● Extracted entries
■ ■ ■ ■ ■
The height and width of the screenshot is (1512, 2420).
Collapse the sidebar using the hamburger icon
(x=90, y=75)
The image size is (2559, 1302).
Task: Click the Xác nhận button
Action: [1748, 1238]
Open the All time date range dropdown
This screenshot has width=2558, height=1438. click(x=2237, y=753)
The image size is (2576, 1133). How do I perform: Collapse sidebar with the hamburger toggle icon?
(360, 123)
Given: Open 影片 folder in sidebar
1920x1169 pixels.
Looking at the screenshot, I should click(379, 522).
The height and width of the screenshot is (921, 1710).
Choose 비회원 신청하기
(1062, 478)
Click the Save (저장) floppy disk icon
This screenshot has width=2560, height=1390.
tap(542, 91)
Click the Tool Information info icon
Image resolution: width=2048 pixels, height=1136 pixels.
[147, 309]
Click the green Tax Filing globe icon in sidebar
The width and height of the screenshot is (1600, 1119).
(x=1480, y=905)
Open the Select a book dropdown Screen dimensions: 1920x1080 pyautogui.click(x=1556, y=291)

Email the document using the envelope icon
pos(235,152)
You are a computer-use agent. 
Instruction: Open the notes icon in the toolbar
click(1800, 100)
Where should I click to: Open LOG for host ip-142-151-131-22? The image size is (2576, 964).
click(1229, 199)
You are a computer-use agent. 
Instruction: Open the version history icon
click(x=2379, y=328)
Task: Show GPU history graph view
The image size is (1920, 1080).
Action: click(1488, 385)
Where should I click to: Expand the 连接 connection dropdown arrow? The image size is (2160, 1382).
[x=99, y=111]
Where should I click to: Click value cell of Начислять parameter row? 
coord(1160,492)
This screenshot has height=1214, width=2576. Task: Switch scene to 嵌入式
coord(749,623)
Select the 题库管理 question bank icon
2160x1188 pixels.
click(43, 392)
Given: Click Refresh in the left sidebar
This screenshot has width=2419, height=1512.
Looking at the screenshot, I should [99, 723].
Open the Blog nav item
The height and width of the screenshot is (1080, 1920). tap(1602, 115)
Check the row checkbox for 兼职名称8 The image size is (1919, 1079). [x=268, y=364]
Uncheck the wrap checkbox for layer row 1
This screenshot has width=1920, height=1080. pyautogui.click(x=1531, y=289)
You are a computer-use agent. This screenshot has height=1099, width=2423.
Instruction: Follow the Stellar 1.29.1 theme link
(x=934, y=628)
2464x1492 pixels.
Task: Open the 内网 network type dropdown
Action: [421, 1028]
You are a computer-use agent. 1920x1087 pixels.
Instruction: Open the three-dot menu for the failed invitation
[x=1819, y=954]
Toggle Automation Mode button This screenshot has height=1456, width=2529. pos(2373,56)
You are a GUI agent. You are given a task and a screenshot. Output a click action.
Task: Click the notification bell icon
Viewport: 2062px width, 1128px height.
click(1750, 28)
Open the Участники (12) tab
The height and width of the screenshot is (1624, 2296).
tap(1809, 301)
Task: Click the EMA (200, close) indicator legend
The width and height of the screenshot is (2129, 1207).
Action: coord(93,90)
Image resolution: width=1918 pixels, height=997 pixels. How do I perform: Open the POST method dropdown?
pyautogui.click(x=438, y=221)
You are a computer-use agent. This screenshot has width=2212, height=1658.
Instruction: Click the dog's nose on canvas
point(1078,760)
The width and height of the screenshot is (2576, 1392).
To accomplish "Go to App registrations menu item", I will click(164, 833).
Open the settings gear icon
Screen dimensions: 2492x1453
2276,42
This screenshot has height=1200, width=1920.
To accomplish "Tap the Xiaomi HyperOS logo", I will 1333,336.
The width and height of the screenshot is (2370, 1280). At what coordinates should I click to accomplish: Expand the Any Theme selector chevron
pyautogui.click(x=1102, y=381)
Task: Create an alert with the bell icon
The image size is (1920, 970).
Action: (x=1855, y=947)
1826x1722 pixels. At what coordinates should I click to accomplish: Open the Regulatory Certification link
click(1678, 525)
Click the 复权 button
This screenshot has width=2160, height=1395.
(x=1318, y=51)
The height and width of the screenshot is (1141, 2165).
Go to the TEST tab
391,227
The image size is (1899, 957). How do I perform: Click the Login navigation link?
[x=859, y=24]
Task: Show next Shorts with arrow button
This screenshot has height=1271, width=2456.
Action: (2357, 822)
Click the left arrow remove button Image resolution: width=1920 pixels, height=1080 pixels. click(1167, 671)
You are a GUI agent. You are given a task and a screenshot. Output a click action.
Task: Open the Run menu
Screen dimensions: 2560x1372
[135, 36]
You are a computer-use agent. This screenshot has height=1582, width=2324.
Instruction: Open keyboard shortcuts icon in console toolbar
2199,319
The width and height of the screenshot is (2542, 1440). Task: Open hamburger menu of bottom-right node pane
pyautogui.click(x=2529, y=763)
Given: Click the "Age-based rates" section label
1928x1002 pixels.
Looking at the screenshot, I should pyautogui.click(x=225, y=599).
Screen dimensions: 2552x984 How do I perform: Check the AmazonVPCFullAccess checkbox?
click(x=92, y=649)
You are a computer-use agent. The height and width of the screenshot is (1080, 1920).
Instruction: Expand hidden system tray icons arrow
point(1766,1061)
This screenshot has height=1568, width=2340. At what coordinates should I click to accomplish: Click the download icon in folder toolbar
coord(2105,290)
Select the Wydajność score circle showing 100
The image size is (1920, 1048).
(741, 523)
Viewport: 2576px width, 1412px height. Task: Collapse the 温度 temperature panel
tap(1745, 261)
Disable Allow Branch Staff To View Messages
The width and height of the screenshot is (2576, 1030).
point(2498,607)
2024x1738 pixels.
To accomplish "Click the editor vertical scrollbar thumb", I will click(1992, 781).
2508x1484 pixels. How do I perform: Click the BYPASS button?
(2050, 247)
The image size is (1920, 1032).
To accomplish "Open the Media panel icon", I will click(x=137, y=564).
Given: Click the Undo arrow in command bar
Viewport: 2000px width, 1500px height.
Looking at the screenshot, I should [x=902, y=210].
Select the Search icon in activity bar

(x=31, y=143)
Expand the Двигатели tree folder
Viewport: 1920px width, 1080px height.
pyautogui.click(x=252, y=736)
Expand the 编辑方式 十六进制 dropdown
■ ■ ■ ■ ■
Return the full data, every line of it, with nothing altered.

● Expected answer
The height and width of the screenshot is (1512, 2420).
Collapse the sidebar using the hamburger icon
(x=90, y=75)
The image size is (2559, 1302).
Task: Click the Xác nhận button
Action: [1748, 1238]
Open the All time date range dropdown
This screenshot has width=2558, height=1438. click(x=2237, y=753)
The image size is (2576, 1133). How do I perform: Collapse sidebar with the hamburger toggle icon?
(360, 123)
Given: Open 影片 folder in sidebar
1920x1169 pixels.
Looking at the screenshot, I should click(379, 522).
The height and width of the screenshot is (921, 1710).
Choose 비회원 신청하기
(1062, 478)
Click the Save (저장) floppy disk icon
This screenshot has width=2560, height=1390.
tap(542, 91)
Click the Tool Information info icon
Image resolution: width=2048 pixels, height=1136 pixels.
[147, 309]
Click the green Tax Filing globe icon in sidebar
The width and height of the screenshot is (1600, 1119).
(x=1480, y=905)
Open the Select a book dropdown Screen dimensions: 1920x1080 pyautogui.click(x=1556, y=291)

Email the document using the envelope icon
pos(235,152)
You are a computer-use agent. 
Instruction: Open the notes icon in the toolbar
click(1800, 100)
Where should I click to: Open LOG for host ip-142-151-131-22? The image size is (2576, 964).
click(1229, 199)
You are a computer-use agent. 
Instruction: Open the version history icon
click(x=2379, y=328)
Task: Show GPU history graph view
The image size is (1920, 1080).
Action: click(1488, 385)
Where should I click to: Expand the 连接 connection dropdown arrow? The image size is (2160, 1382).
[x=99, y=111]
Where should I click to: Click value cell of Начислять parameter row? 
coord(1160,492)
This screenshot has height=1214, width=2576. Task: Switch scene to 嵌入式
coord(749,623)
Select the 题库管理 question bank icon
2160x1188 pixels.
click(43, 392)
Given: Click Refresh in the left sidebar
This screenshot has width=2419, height=1512.
Looking at the screenshot, I should [99, 723].
Open the Blog nav item
The height and width of the screenshot is (1080, 1920). tap(1602, 115)
Check the row checkbox for 兼职名称8 The image size is (1919, 1079). [x=268, y=364]
Uncheck the wrap checkbox for layer row 1
This screenshot has width=1920, height=1080. pyautogui.click(x=1531, y=289)
You are a computer-use agent. This screenshot has height=1099, width=2423.
Instruction: Follow the Stellar 1.29.1 theme link
(x=934, y=628)
2464x1492 pixels.
Task: Open the 内网 network type dropdown
Action: [421, 1028]
You are a computer-use agent. 1920x1087 pixels.
Instruction: Open the three-dot menu for the failed invitation
[x=1819, y=954]
Toggle Automation Mode button This screenshot has height=1456, width=2529. pos(2373,56)
You are a GUI agent. You are given a task and a screenshot. Output a click action.
Task: Click the notification bell icon
Viewport: 2062px width, 1128px height.
click(1750, 28)
Open the Участники (12) tab
The height and width of the screenshot is (1624, 2296).
tap(1809, 301)
Task: Click the EMA (200, close) indicator legend
The width and height of the screenshot is (2129, 1207).
Action: coord(93,90)
Image resolution: width=1918 pixels, height=997 pixels. How do I perform: Open the POST method dropdown?
pyautogui.click(x=438, y=221)
You are a computer-use agent. This screenshot has width=2212, height=1658.
Instruction: Click the dog's nose on canvas
point(1078,760)
The width and height of the screenshot is (2576, 1392).
To accomplish "Go to App registrations menu item", I will click(164, 833).
Open the settings gear icon
Screen dimensions: 2492x1453
2276,42
This screenshot has height=1200, width=1920.
To accomplish "Tap the Xiaomi HyperOS logo", I will 1333,336.
The width and height of the screenshot is (2370, 1280). At what coordinates should I click to accomplish: Expand the Any Theme selector chevron
pyautogui.click(x=1102, y=381)
Task: Create an alert with the bell icon
The image size is (1920, 970).
Action: (x=1855, y=947)
1826x1722 pixels. At what coordinates should I click to accomplish: Open the Regulatory Certification link
click(1678, 525)
Click the 复权 button
This screenshot has width=2160, height=1395.
(x=1318, y=51)
The height and width of the screenshot is (1141, 2165).
Go to the TEST tab
391,227
The image size is (1899, 957). How do I perform: Click the Login navigation link?
[x=859, y=24]
Task: Show next Shorts with arrow button
This screenshot has height=1271, width=2456.
Action: (2357, 822)
Click the left arrow remove button Image resolution: width=1920 pixels, height=1080 pixels. click(1167, 671)
You are a GUI agent. You are given a task and a screenshot. Output a click action.
Task: Open the Run menu
Screen dimensions: 2560x1372
[135, 36]
You are a computer-use agent. This screenshot has height=1582, width=2324.
Instruction: Open keyboard shortcuts icon in console toolbar
2199,319
The width and height of the screenshot is (2542, 1440). Task: Open hamburger menu of bottom-right node pane
pyautogui.click(x=2529, y=763)
Given: Click the "Age-based rates" section label
1928x1002 pixels.
Looking at the screenshot, I should pyautogui.click(x=225, y=599).
Screen dimensions: 2552x984 How do I perform: Check the AmazonVPCFullAccess checkbox?
click(x=92, y=649)
You are a computer-use agent. The height and width of the screenshot is (1080, 1920).
Instruction: Expand hidden system tray icons arrow
point(1766,1061)
This screenshot has height=1568, width=2340. At what coordinates should I click to accomplish: Click the download icon in folder toolbar
coord(2105,290)
Select the Wydajność score circle showing 100
The image size is (1920, 1048).
(741, 523)
Viewport: 2576px width, 1412px height. Task: Collapse the 温度 temperature panel
tap(1745, 261)
Disable Allow Branch Staff To View Messages
The width and height of the screenshot is (2576, 1030).
point(2498,607)
2024x1738 pixels.
To accomplish "Click the editor vertical scrollbar thumb", I will click(1992, 781).
2508x1484 pixels. How do I perform: Click the BYPASS button?
(2050, 247)
The image size is (1920, 1032).
To accomplish "Open the Media panel icon", I will click(x=137, y=564).
Given: Click the Undo arrow in command bar
Viewport: 2000px width, 1500px height.
Looking at the screenshot, I should [x=902, y=210].
Select the Search icon in activity bar

(x=31, y=143)
Expand the Двигатели tree folder
Viewport: 1920px width, 1080px height.
pyautogui.click(x=252, y=736)
Expand the 编辑方式 十六进制 dropdown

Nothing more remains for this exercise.